* **TO BE DONE**
- A) In the interview about working on The Handmaid's Tale, which show was the interviewee working on when the news of the Toronto shoot came?
- B) Pick up the interview about working on The Handmaid's Tale at its final line and write what comes next.

* **SUPPLIED PASSAGE**
---

How did you come to work on The Handmaid’s Tale?
I heard The Handmaid’s Tale was going to be shooting in Toronto late summer/fall. I was working on the Stephen Spielberg produced show, American Gothic, at the time. I
contacted The Handmaid’s Tale production office and requested a script. Once I read the fantastic script, I realized that I needed to be part of it! I talked to the Production
Manager — we worked together on a show about a year before and had a great rapport. He thought I would be a perfect fit for the show and Elisabeth Moss, in particular, and
said she would be in touch.
Soon after she phoned me, we chatted about what ideas I had for the show and her character, Offred/June, for Gilead and flashbacks. I phoned the PM the next day to see when he wanted me to come in for an interview. He said, no need Lizzie loved what you had to say and the job is yours. Amazing!
Where did you draw your inspiration for creating the makeup for the women in Gilead?

---

* **DATA LINES**
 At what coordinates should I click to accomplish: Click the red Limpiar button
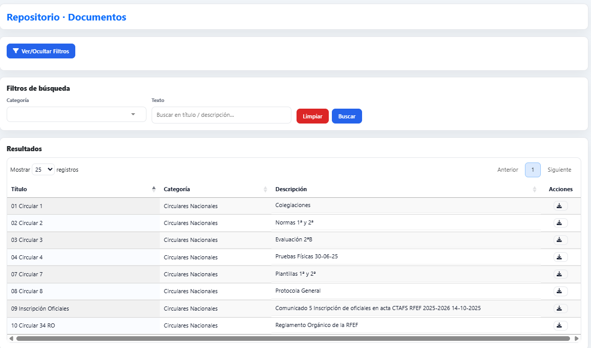coord(312,116)
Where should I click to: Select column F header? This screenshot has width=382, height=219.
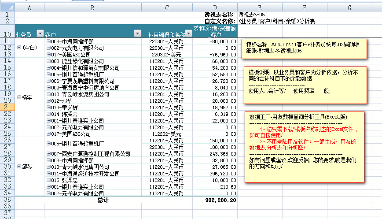(x=304, y=7)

---

* **EXPECTED OUTPUTS**
- A) American Gothic

- B)
I was so taken aback with the script and the rawness of the story that I knew the makeup had to look real. I didn’t want the viewers to be distracted by overdone faces. In the beginning, there were a few people behind the scenes that were uneasy by how badly the women looked on camera. But I knew I had to keep making the same makeup choices for the characters in order for the show to visually look right.
The June/Offred character’s look has evolved from Season one to season three as she’s become more worn down by life in Gilead. How do you help tell her story with the makeup?
Elisabeth Moss’s character in Gilead had to look distressed and broken down, with dark circles under her eyes to paler skin tones to being battered and bruised. In the beginning, her makeup is more natural. As her circumstances get worse with each season, her makeup reflects that with an even more distressed look. When she is crying or emotional that has to reflect in the makeup from scene to scene for continuity. I create wetness under the eyes with Egyptian Magic and use a red pencil in her waterline.
How do you differentiate her Offred makeup vs. June makeup in flashbacks?
June’s flashback makeup is soft, pretty and natural with a warm foundation giving her a slight glow, mascara, eyebrows filled in and rosy cheek/lip tints. Her Gilead look is a paler sallow foundation, with dark undereye circles.
What was the process like for creating the makeup in Season two for the women in the Colonies?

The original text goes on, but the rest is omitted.